Das Umlagesystem hat den Vorteil, dass es während genau dieser Finanzkrise stabil geblieben ist und durch die unterstützende Kaufkraft im Binnenmarkt die deutsche Wirtschaft sich schnell erholen konnte. Das Umlagesystem ist gerecht, weil es die Höhen und Tiefen der Lohnentwicklung nachvollzieht. 
Das demographische Problem (Stichwort Generationengerechtigkeit) wird häufig zu dramatisch bewertet. Die Rentenkasse hat problemlos im vergangenen Jahrhundert die Verkürzung der Regelarbeitszeit von 70 Jahren auf heute 67 Jahre (zwischendurch 65 Jahre) verkraftet und auch eine sinkende Kinderzahl. Im Vergleich zu unserem Außenhandelsüberschuss ist das Lohnniveau in Deutschland, auch im europäischen Vergleich, niedrig. Würden sich die Lohnsteigerungen den Produktivitätssteigerungen anpassen, wären selbst höhere Rentenbeiträge unkritisch.

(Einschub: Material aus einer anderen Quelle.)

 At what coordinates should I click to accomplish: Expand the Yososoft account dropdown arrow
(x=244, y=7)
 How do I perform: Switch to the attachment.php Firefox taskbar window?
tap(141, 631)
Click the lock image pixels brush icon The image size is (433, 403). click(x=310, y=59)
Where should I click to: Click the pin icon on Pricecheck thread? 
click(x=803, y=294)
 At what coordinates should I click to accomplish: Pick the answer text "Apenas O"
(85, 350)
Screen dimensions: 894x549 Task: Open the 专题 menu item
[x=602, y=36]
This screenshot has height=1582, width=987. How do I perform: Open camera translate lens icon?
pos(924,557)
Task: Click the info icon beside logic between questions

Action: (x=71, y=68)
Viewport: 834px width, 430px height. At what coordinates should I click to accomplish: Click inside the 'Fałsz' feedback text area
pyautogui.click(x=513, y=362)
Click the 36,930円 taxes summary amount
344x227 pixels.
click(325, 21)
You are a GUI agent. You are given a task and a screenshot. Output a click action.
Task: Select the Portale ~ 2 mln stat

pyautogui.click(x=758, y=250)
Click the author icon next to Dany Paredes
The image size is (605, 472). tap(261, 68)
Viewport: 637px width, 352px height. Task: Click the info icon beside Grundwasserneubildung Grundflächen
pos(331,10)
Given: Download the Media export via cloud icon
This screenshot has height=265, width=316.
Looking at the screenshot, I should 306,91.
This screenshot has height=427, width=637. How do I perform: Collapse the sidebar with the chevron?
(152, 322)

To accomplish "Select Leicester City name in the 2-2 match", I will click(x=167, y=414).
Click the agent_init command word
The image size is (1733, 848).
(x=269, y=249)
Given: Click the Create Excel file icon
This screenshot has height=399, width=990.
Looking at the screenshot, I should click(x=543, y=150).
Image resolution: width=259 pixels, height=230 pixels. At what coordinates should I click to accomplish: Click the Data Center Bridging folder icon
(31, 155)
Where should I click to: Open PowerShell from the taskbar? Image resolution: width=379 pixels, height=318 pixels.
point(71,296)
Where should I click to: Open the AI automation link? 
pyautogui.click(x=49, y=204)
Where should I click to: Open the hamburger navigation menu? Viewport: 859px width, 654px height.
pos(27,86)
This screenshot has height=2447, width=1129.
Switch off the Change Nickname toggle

Es ist eine Frage der breiten Akzeptanz, nicht so sehr eine Frage der Finanzierung, dass möglichst viele in die Rentenkasse einzahlen, deshalb fordern wir GRÜNE auch die Bürgerversicherung. Ein Steuerzuschuss zur Rentenkasse, der heute bereits gezahlt wird, bindet höhere Einkommen und die Unternehmen in die soziale Verantwortung in sofern ein, als dass sie sich über den Weg der Steuer stärker an der Rentenfinanzierung beteiligen. Aus GRÜNER Sicht ist das ein positiver Effekt. Die Beteiligung von Kapitaleinkommen und hohen individuellen Einnahmen über die Steuer an der Rente schließt aus GRÜNER Sicht die Gerechtigkeitslücke, die zwischen hohen und geringen Einkommen besteht, ein wenig. Aber dennoch sollte der größte Teil der Rente beitragsfinanziert bleiben, weil dies die Selbstverwaltung in der Sozialversicherung stärkt.

In den vergangenen Jahren wurde die deutsche Rente schlechter geredet, als dass sie ist. Das Umlagesystem ist stabil und finanzierbar, weil der Produktivitätsfortschritt die sinkende Kinderzahl und den hohen Anteil älterer Menschen kompensieren kann. Eine Abhängigkeit vom Kapitalmarkt ist unsicherer aufgrund der Schwankungen. Die Kapitaldeckung ist auch ungerechter, weil dadurch die Deutsche Rente mit ausländischem Kapital finanziert wird. Ein Kapital, auf das wir im Zweifel keinen gesetzgeberischen Einfluss hätten. Streng genommen ist es auch kein Ansparsystem, weil zwar in den Kapitalmarkt investiert würde, jedoch müssen zur gleichen Zeit Wertpapiere verkauft werden, um die laufenden Rentenzahlungen zu leisten. Um sich dies zu sparen wird weder gekauft noch verkauft. Es ist im Grunde eine andere Form des Umlagesystems.

Es wäre sogar besser,  wenn wir uns vollständig auf eine gesetzliche Renten verlassen könnten ohne private Vorsorge (Rieser- Rente/Betriebsrenten), weil viele in jungen Jahren aus den unterschiedlichsten Gründen keine Vorsorge betreiben oder es schlichtweg finanziell nicht können. Österreich hat ein ähnliches Rentensystem wie wir, aber ein wesentlich höheres Rentenniveau, weil die Österreicher nicht so sehr auf die private Vorsorge gesetzt haben wie Deutschland. Das sollte unser Ziel sein.